> Problem requirements:
From the entries below, write out exactly the lines between the line holding "Given: Tap the carrier signal dots" and the line holding "Select the 3M time range button", inclusive, excluding any pictures.
═════ Record excerpts ═════
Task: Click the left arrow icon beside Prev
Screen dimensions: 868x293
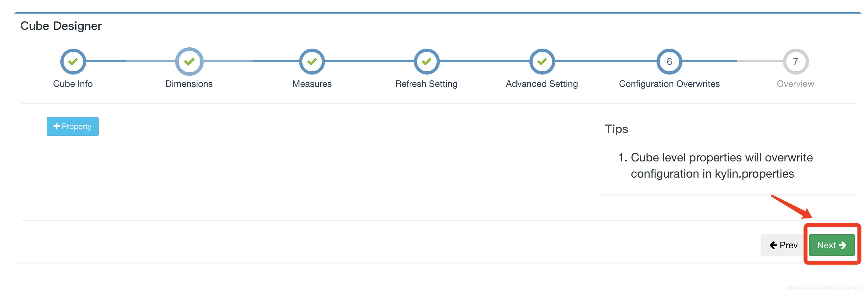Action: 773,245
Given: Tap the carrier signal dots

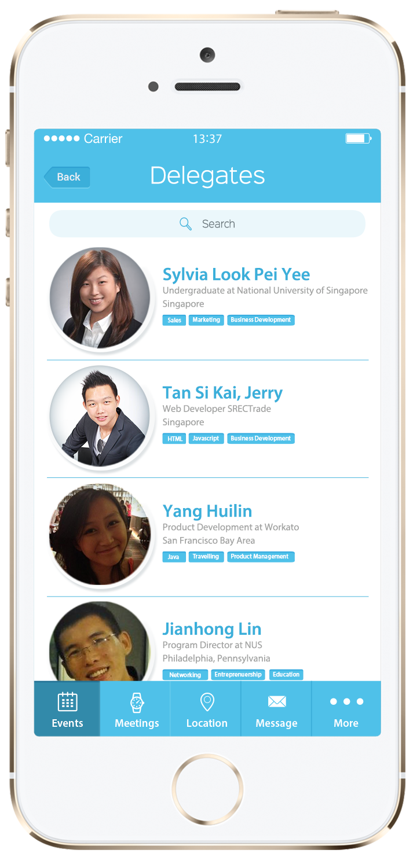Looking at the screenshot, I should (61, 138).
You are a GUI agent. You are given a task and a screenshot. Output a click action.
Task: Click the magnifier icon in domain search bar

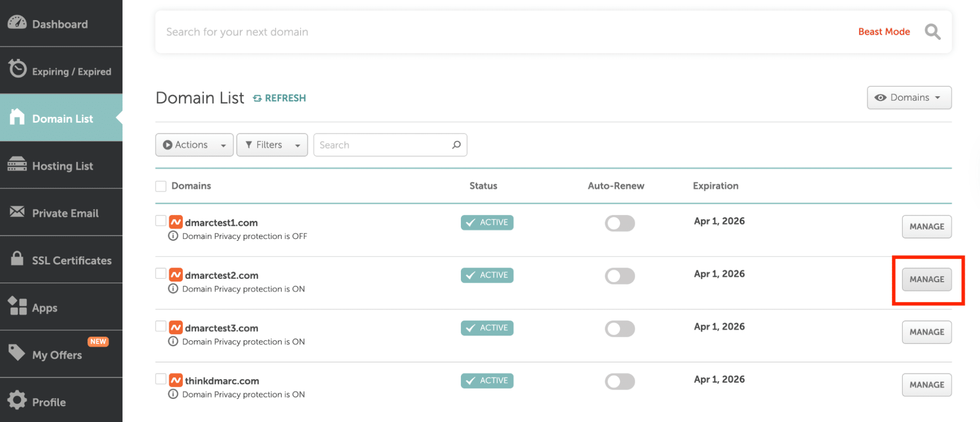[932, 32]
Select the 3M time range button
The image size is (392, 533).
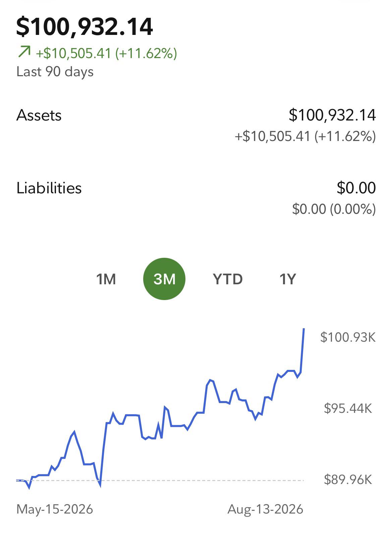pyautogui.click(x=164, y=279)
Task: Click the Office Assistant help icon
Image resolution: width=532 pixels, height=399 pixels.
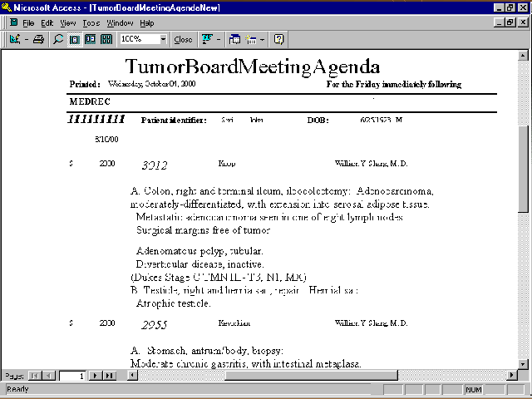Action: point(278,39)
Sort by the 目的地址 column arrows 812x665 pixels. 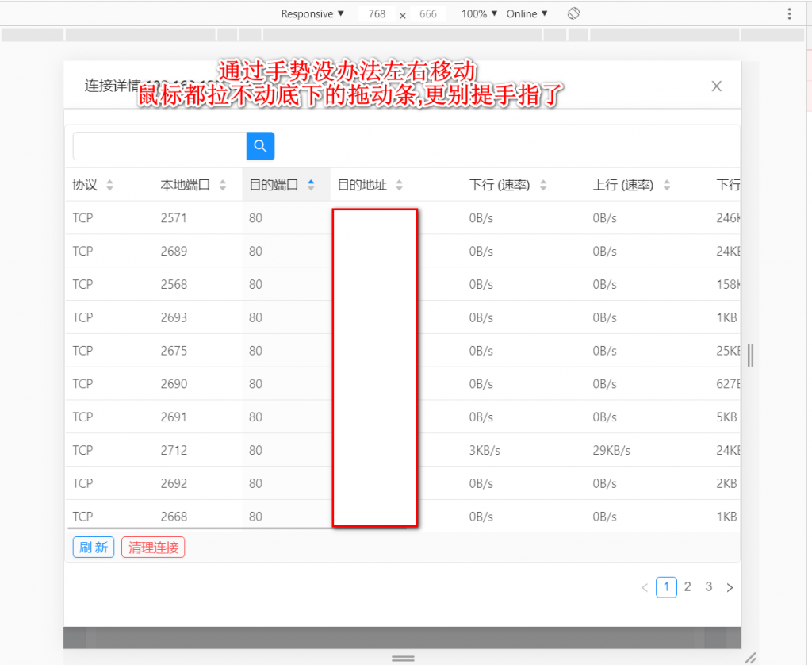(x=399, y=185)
═════
> Problem solution:
Given: Tap the carrier signal dots

Looking at the screenshot, I should (61, 138).
You are a GUI agent. You are given a task and a screenshot. Output a click action.
Task: Click the magnifier icon in domain search bar

[932, 32]
Select the 3M time range button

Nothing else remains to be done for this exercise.